(Data records)
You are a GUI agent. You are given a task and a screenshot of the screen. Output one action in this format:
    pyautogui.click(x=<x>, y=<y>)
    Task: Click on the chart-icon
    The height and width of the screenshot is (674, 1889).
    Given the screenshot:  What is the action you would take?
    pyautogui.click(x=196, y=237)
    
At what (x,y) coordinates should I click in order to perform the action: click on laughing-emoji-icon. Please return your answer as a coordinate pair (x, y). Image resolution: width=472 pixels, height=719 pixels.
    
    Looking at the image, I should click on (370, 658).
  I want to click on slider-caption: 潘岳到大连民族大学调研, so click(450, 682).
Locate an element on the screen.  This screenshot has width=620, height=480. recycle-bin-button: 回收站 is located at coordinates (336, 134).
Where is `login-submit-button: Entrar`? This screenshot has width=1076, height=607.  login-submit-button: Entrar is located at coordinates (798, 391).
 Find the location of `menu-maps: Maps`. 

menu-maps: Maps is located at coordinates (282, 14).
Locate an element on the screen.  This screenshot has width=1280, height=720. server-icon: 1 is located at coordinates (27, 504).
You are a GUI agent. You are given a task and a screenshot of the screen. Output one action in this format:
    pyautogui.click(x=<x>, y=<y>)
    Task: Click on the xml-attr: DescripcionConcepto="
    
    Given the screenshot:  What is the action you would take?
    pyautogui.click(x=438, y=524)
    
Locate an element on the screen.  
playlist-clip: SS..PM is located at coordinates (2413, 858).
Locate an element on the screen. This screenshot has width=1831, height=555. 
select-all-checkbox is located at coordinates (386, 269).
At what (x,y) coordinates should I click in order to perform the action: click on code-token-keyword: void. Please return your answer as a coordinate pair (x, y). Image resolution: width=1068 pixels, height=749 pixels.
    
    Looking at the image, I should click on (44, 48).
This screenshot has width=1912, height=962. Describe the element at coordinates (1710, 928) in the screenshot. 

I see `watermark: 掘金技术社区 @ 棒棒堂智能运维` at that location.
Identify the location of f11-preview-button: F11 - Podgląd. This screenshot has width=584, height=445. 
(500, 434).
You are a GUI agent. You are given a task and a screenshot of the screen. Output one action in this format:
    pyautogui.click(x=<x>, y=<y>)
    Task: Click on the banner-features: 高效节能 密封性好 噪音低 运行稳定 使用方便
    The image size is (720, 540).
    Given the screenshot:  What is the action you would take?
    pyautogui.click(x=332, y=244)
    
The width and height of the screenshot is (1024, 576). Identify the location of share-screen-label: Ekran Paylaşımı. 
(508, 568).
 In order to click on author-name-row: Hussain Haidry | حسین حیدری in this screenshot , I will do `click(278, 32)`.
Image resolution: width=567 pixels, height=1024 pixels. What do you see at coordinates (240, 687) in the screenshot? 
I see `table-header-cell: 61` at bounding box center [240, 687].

== Action item ==
Pick out each line of the entries above that contains the string "Identify", matching case exactly, and copy those lines in full.

== Result of the task ==
Identify the location of f11-preview-button: F11 - Podgląd. This screenshot has width=584, height=445. 
The width and height of the screenshot is (1024, 576). Identify the location of share-screen-label: Ekran Paylaşımı. 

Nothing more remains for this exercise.